**What this task involves:**
Your answer should be the records, copied exactly, with the pictures removed.
*** Source data Section Begins ***
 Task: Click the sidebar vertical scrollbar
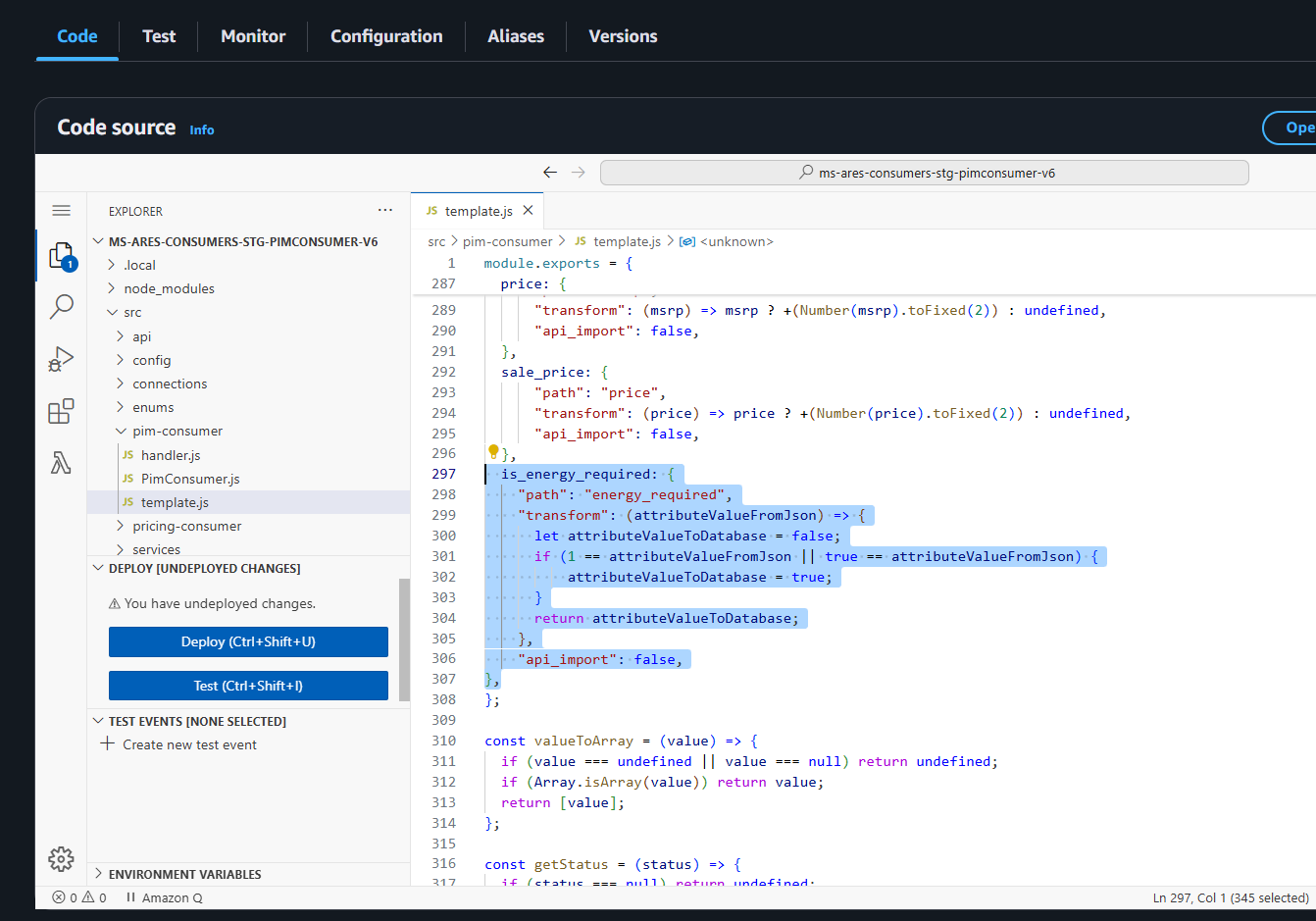(404, 640)
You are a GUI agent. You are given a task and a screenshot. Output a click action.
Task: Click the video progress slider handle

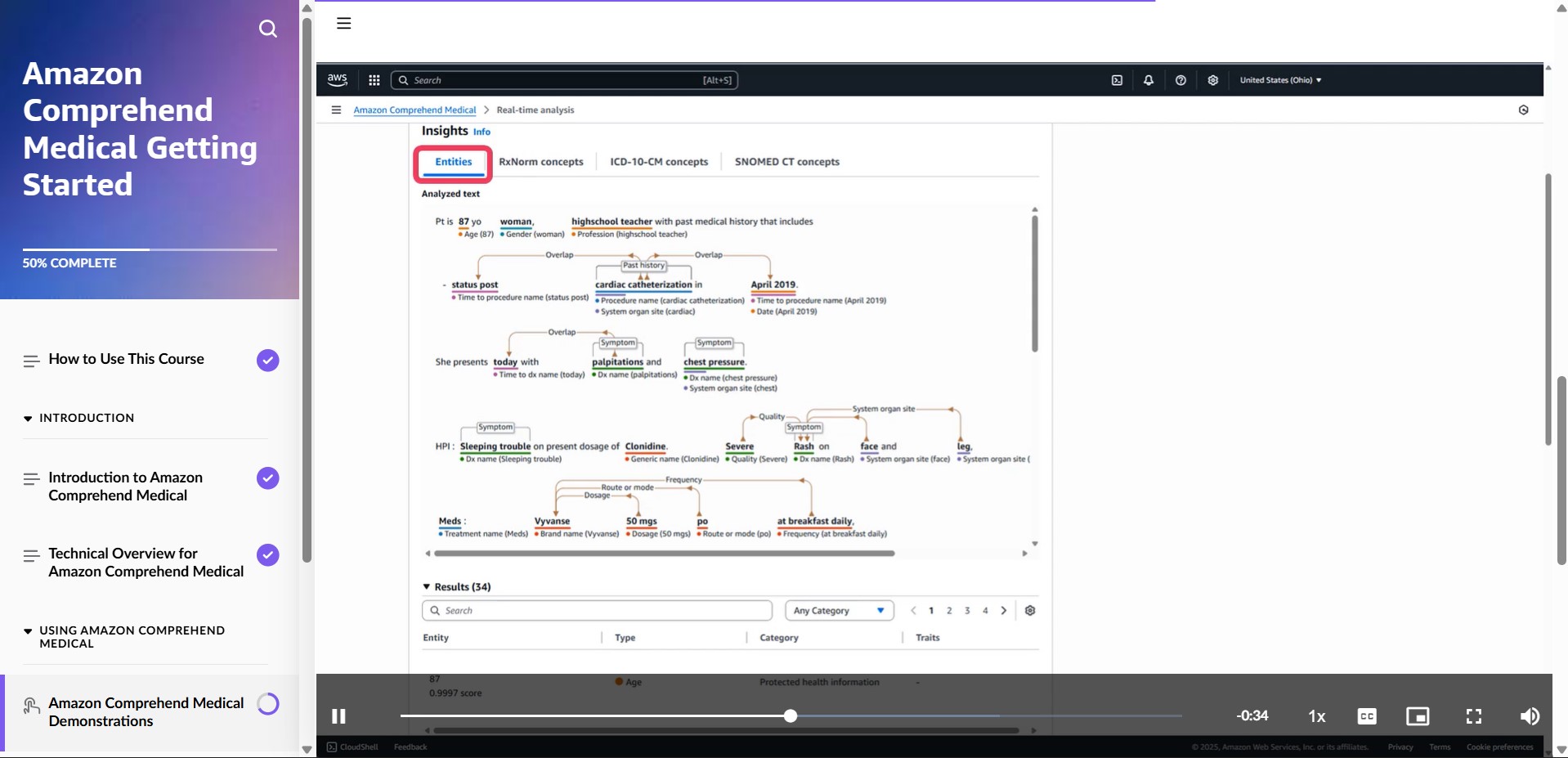click(790, 716)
*** Source data Section Ends ***
**Result:**
 Task: Click the sidebar vertical scrollbar
(404, 640)
You are a GUI agent. You are given a task and a screenshot. Output a click action.
Task: Click the video progress slider handle

click(790, 716)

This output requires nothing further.